- Published: September 26, 2022
- Updated: September 26, 2022
- University / College: Queen's University Belfast
- Level: Undergraduate
- Language: English
- Downloads: 25
Crisis management refers to a process whereby an organization concerns itself with major events that threaten the interests of the organization, the general public, and all its stakeholders. The studying of crisis management began with large scale environmental and industrial disasters of the 1980s (Smith, 2012). There are three major elements that constitute a crisis, these three are, element of surprise, threat to an organization, a short period of time to make a decision. Blyth (2009) explains that crisis refers to a process whereby it is difficult to maintain old systems of an organization.

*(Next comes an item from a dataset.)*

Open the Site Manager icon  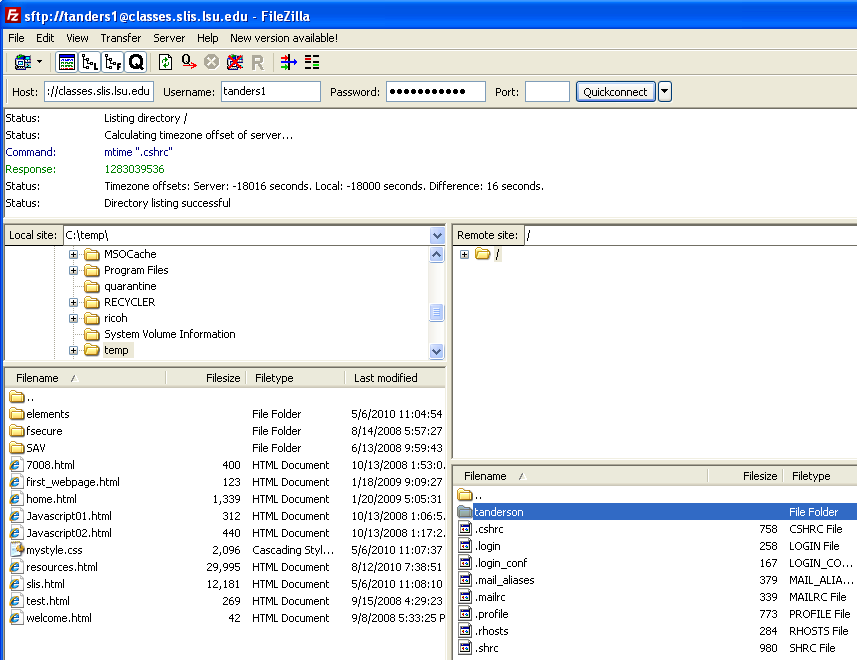coord(22,62)
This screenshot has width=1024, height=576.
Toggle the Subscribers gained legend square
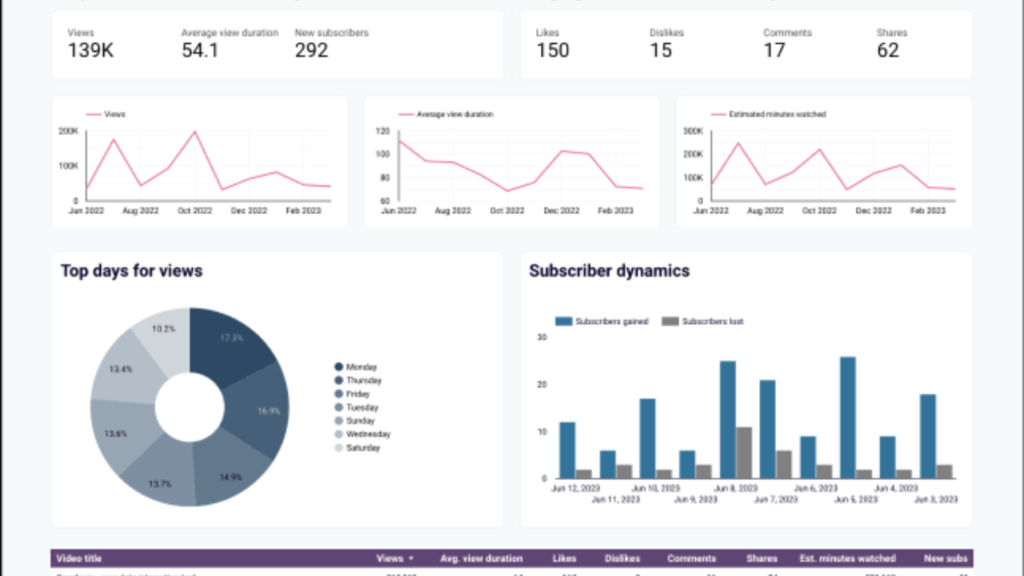click(564, 321)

This leads us to the fourth important characteristic of a crisis, which is need of initiating a change. If there is no need of a change, it is possible to describe the event under consideration as an incident, or a failure, and not a crisis (Crandall, Parnell and Spillan, 2010). Crisis management differs from risk management.
Risk management involves analyzing the potential threats, and finding out the best method of avoiding these threats. Crisis management involves analyzing the threats before their emergence, and also after they have emerged. Crisis management is a discipline, within a wider perspective of management (Blyth, 2009). It consists of techniques and skills that an individual needs to identify, understand, assess and cope up with serious managerial and organizational situations. The skills of crisis management should be put into use, from the time in which the crisis begins, to the time in which the recovery process ends. Identifying those threats is an essential process of crisis management (Crandall, Parnell and Spillan, 2010). It is the occurrence of these threats that the management of an organization will develop a series of plans and strategies to protect the business organization from collapsing or falling. For purposes of reducing uncertainties in the event of an occurrence of a crisis, organizations normally develop a crisis management plan.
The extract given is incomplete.